**DIRECTIONS**
Please express the lines of the entries as a JSON list of strings, one string per line, starting with the line that contains "You are a computer-use agent." and going on through the line that contains "Where should I". Leave out blank lines and the pictures.

**RECORD EXCERPTS**
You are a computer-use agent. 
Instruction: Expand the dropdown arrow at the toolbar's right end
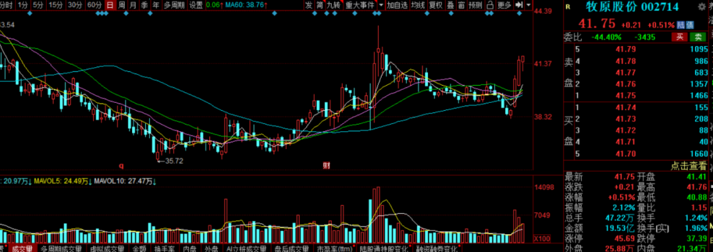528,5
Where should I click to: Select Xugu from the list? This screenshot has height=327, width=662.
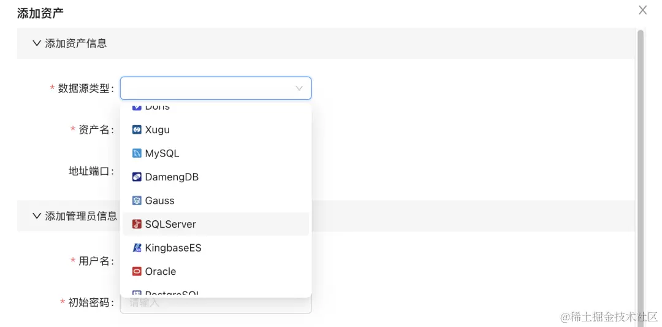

---

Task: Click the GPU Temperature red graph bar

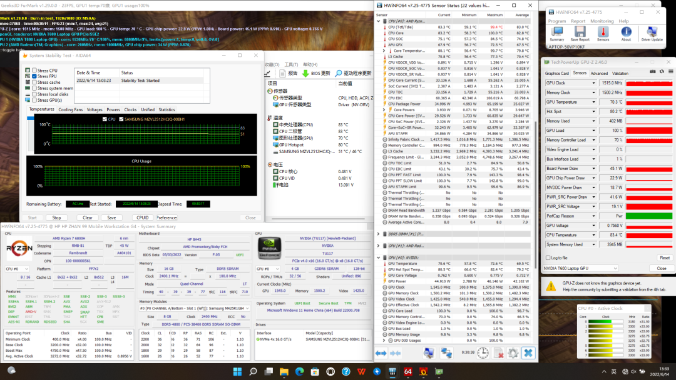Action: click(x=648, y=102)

--

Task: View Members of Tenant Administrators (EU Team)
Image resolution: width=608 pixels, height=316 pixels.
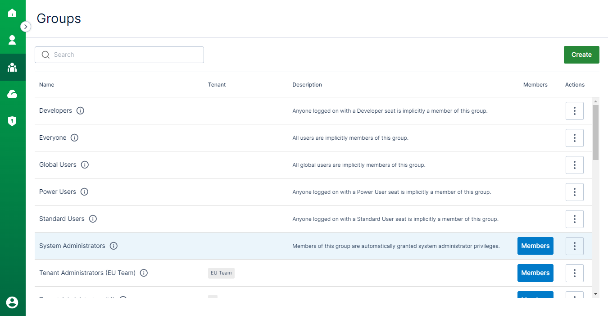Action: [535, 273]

**SOLUTION FOR THIS EXERCISE**
[
  "You are a computer-use agent. ",
  "Instruction: Expand the dropdown arrow at the toolbar's right end",
  "528,5",
  "Where should I click to: Select Xugu from the list? This screenshot has height=327, width=662."
]